→ **Passage for review**:
[Start of section]

Illustration: Sarah Grillo/Axios
IBM has resurrected its sale process for IBM Watson Health, with hopes of fetching more than $1 billion, people familiar with the situation tell Axios.
Why it matters: Big Blue wants out of health care, after spending billions to stake its claim, just as rival Oracle is moving big into the sector via its $28 billion bet for Cerner.
- IBM spent more than $4 billion to build Watson Health via a series of acquisitions. The business now includes health care data and analytics business Truven Health Analytics, population health company Phytel, and medical imaging business Merge Healthcare.
Flashback: IBM first explored a sale of the division in early 2021, with Morgan Stanley leading the process.
- WSJ reported at the time that the unit was generating roughly $1 billion in annual revenue, but was unprofitable. Sources say it continues to lose money.
Fast forward: IBM in late 2021 engaged BofA Securities to find a buyer for Watson Health.
- Bids were due yesterday, according to one source who says IBM hopes to select the winner by month's end.

[End of section]

→ **Source material**:

[Start of section]

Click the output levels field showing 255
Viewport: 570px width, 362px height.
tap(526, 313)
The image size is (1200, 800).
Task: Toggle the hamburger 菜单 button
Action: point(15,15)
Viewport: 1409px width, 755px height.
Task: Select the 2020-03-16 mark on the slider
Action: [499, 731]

[End of section]

→ **Exercise set**:
[A] Name every business that the article on IBM Watson Health says the Watson Health unit now includes.
[B] Reproduce word for word the stretch of the article on IBM Watson Health from "Why it matters: Big" through "for Watson Health.".

→ **Outputs by task**:
[A]
Truven Health Analytics
Phytel
Merge Healthcare

[B]
Why it matters: Big Blue wants out of health care, after spending billions to stake its claim, just as rival Oracle is moving big into the sector via its $28 billion bet for Cerner.
- IBM spent more than $4 billion to build Watson Health via a series of acquisitions. The business now includes health care data and analytics business Truven Health Analytics, population health company Phytel, and medical imaging business Merge Healthcare.
Flashback: IBM first explored a sale of the division in early 2021, with Morgan Stanley leading the process.
- WSJ reported at the time that the unit was generating roughly $1 billion in annual revenue, but was unprofitable. Sources say it continues to lose money.
Fast forward: IBM in late 2021 engaged BofA Securities to find a buyer for Watson Health.